La pregunta de Jesús resucitado a la Magdalena, en la oscuridad previa al amanecer, parece resonar nuevamente al aproximarse un nuevo milenio. Para Dios mil años son como un día, y así la humanidad se sitúa simbólicamente al inicio de un nuevo amanecer, el tercer día de la era cristiana.
Sin embargo, el final del segundo milenio estuvo marcado por voces que proclamaban la muerte de Dios. Desde los filósofos modernos hasta ciertas corrientes teológicas, se fue instalando una cultura que aleja a Dios, lo declara distante y deja de esperarlo.
Es una hora propicia para el adormecimiento espiritual: para que se apaguen las vigilias, para que se descuide lo recibido, para que el corazón se distraiga en lo propio olvidando lo esencial. No sólo la cultura, sino incluso ciertas formas de teología, han contribuido a este alejamiento práctico de Dios.
En este contexto, muchos creyentes viven momentos de desolación.
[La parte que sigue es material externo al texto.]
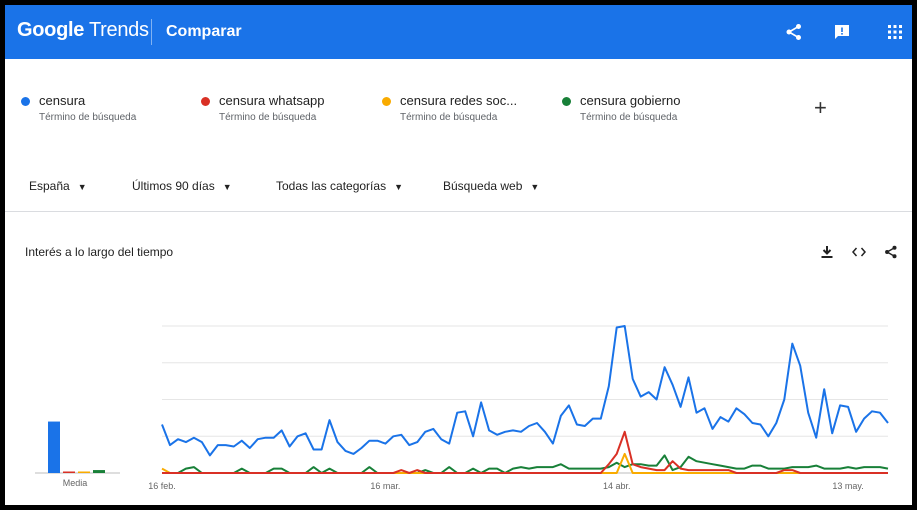 Image resolution: width=917 pixels, height=510 pixels. What do you see at coordinates (76, 483) in the screenshot?
I see `average-label: Media` at bounding box center [76, 483].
Como la Magdalena, pueden creer que el Señor ha desaparecido. Y aun teniéndolo delante, no lo reconocen. Se trata de una noche espiritual: noche del alma, noche del sentido, experiencia de ausencia.
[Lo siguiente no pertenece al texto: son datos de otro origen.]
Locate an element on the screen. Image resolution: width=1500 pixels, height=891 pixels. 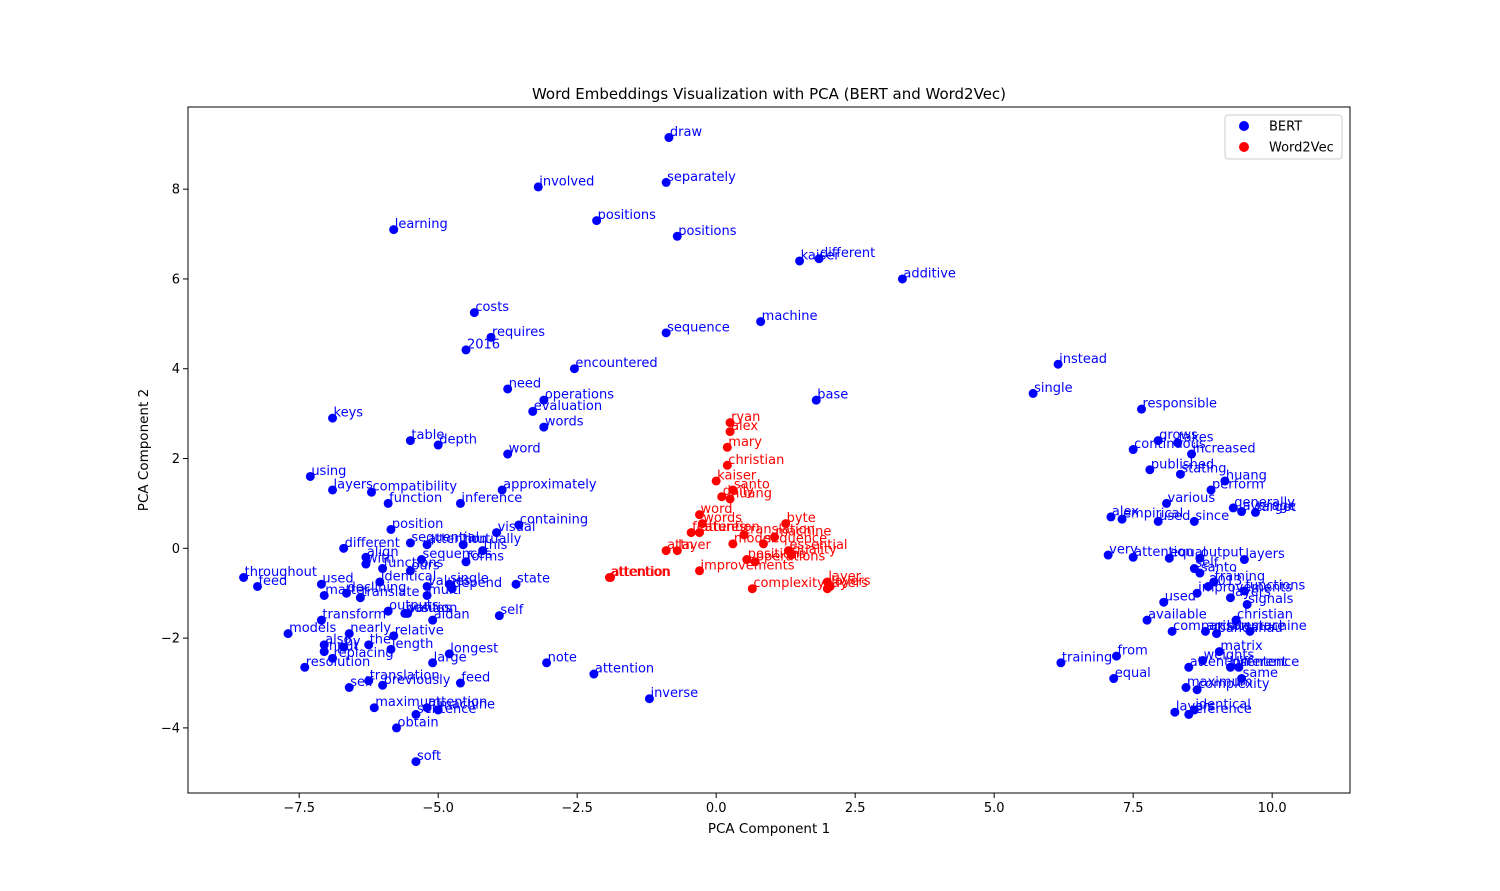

Estos son tiempos de acedia: tiempos en los que se pierde la capacidad de reconocer el bien presente. Esta reflexión se presenta como continuación de una obra anterior, profundizando en el diagnóstico espiritual de nuestra época y buscando ayudar a comprenderla.
El texto tiene también un carácter complementario respecto de trabajos previos, desarrollando materiales que, por su extensión, requerían un tratamiento propio. De este modo, se ofrece como una unidad con sentido propio, aunque en continuidad con una reflexión más amplia.